When we consider the future of knowledge, we must consider whether something like knowledge can exist without a human mind to grasp it.
Some would argue that without interacting with consciousness, it is possible to have data and even information, but not real knowledge. Such a view flies in the face of the normal way we think about knowledge. What are the contents of Amazon’s massive databases and the forty million Wikipedia articles if not knowledge, abstracted from the human mind? And more intriguingly, would a next-generation artificial intelligence be said to possess knowledge?
Getting a Handle on Tacit Knowledge
For many of us, the word “knowledge” conjures up images of books, libraries and ancient Greek scrolls. But these images betray a certain lopsidedness in our understanding. In the 1960s, Michael Polanyi published a small but highly influential book called The Tacit Dimension, in which he introduced the concept of tacit knowledge. One way to explain tacit knowledge is that it is embedded within our bodies in subconscious ways that are impossible to explain. To learn how to ride a bike, you can read a book about it, but the only way to really embed that knowledge is through the experience of riding a bike. Polanyi contrasts tacit knowledge with what he called explicit knowledge, the kind we can not only explain, but even embed in our books, libraries and ancient Greek scrolls.

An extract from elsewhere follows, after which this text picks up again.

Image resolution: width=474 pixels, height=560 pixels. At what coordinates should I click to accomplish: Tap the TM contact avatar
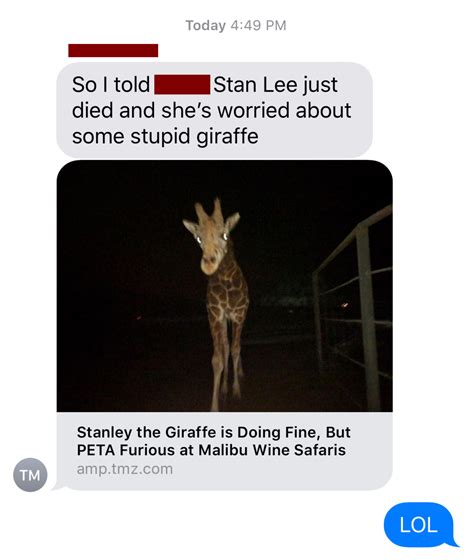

I shall reconsider human knowledge by starting from the fact that we can know more than we can tell. — Michael Polanyi
A closer reading of Polanyi’s ideas makes it clear that tacit knowledge isn’t just about bodies knowing how to do certain things like drive a car or play patty cake. To get to this deeper aspect of tacit knowledge, we need to understand what Polanyi meant by its ‘proximal’ and ‘distal’ aspects. Proximal means ‘close’ while distal means ‘distant.’ The proximal aspect of tacit knowledge is that knowing which is so close to us that we don’t know it consciously.
Skipping a stone takes practice. By doing it over and over, your neurology trains the muscles in your arm and the number of hops you can get out of a stone grows from two or three, to eight or ten (and maybe even up to eighty-eight). At some point, the internal processes required for this skill get subsumed into your unconscious body. They become hidden, and what Polanyi calls “proximal.” When someone later asks you “hey, do you know how to skip a rock?,” you can answer ‘yes’ because you are conscious of having the distal knowledge of how to skip a rock, even though you have no idea how to explain the proximal knowledge of exactly how your body does it.
Polanyi’s insight goes deeper than this though. The way we see an object or even think of an idea exhibits these same tacit qualities. When you learn to do long division, you are embedding certain mental processes into the neurological structure of your brain. Can you divide 4,025 by 25? Sure you can, and you are conscious of the distal aspect of that knowledge. But do you know how those neurons are firing in your head in order to carry out that division? No, because you are unaware of the proximal aspect of this tacit knowing.
In order to achieve the distal aspect of tacit knowledge, we have to go through its proximal aspect. Or as Polanyi put it: we attend to the distal by attending from the proximal.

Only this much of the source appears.